The solids are fixed at $10$ kg; solve for the new total $W$ from the new water fraction.

solids = 0.01 * 1000          # 10 kg, unchanged by drying
print(solids / (1 - 0.98))    # solids are 2% of the new weight -> 500.0

Riddler Classic

I flip a coin. Heads, I win. Tails, I flip again, now needing two heads in a row. Each additional tails raises the run of heads I need by one: after $T$ cumulative tails I must flip $T+1$ heads in a row to win. What are my chances of winning?

Solution

At any moment the task is “flip $n$ heads in a row,” where $n$ is one more than the number of tails so far, and a tails both increases $n$ and wipes out any partial run. So picture a ladder of states: in state $n$ you need a clean run of $n$ heads. From state $n$ you either flip those $n$ heads straightaway and win, with probability $2^{-n}$ , or a tails interrupts first and you drop to state $n+1$ .

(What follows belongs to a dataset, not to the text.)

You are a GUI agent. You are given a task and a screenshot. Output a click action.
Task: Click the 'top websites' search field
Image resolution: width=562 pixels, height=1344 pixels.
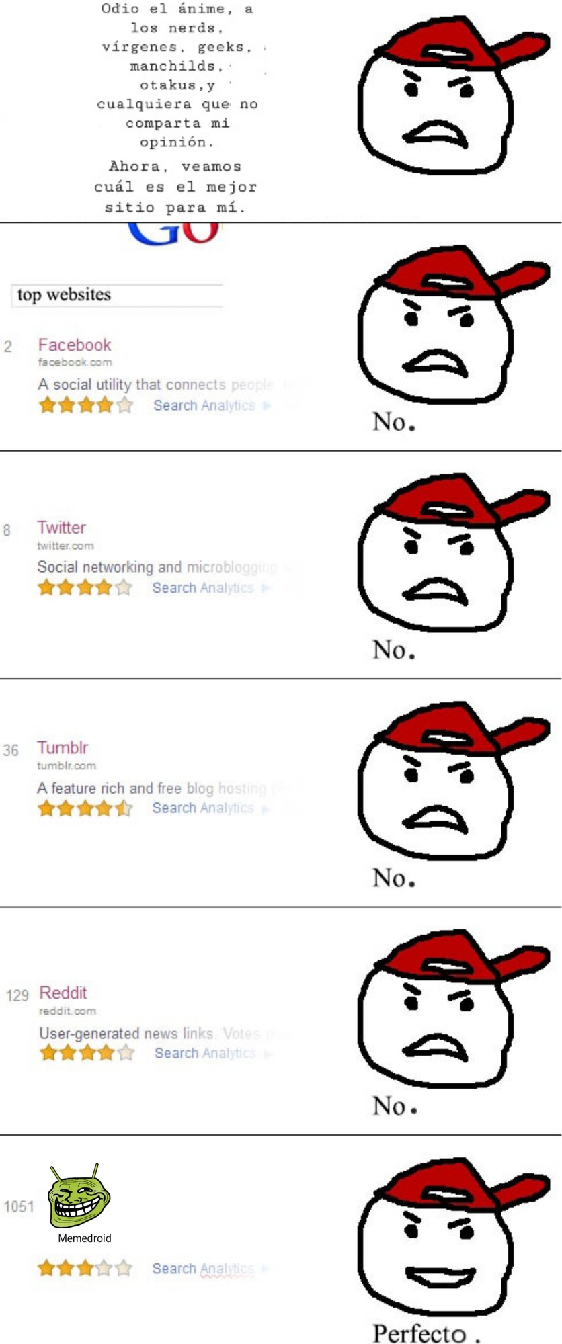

Let $L_n$ be the probability of never winning starting from state $n$ . Losing means the tails always arrives before the run completes, at this state and every state after it, so $L_n = \big(1 - 2^{-n}\big)\,L_{n+1}.$ Winning from a very high state needs an ever-longer run of heads and becomes impossible, so $L_n \to 1$ , and unwinding from $n=1$ leaves the infinite product $L_1 = \prod_{n=1}^{\infty}\big(1 - 2^{-n}\big) \approx 0.288788.$ The game starts in state $1$ , so the chance of winning is $1 - \prod_{n=1}^{\infty}\big(1 - 2^{-n}\big) \approx \boxed{0.7112}.$ That infinite product is a known constant (the Euler function at $\tfrac12$ ), so the answer has the tidy closed form quoted above.

The computation

Two checks: play the game many times (track the required run, growing it by one on every tails, and win when the run is met), and evaluate the product directly.

import numpy as np
rng = np.random.default_rng(0)
runs = 2_000_000; wins = 0
for _ in range(runs):
    need = 1; run = 0
    while True:
        if rng.random() < 0.5:           # heads
            run += 1
            if run == need:
                wins += 1; break
        else:                            # tails: longer target, reset the run
            need += 1; run = 0
            if need > 60: break          # essentially certain loss
print(wins / runs)                       # ~0.7112
prod = 1.0
for n in range(1, 100):
    prod *= 1 - 2.0**-n
print(1 - prod)                          # 0.71121...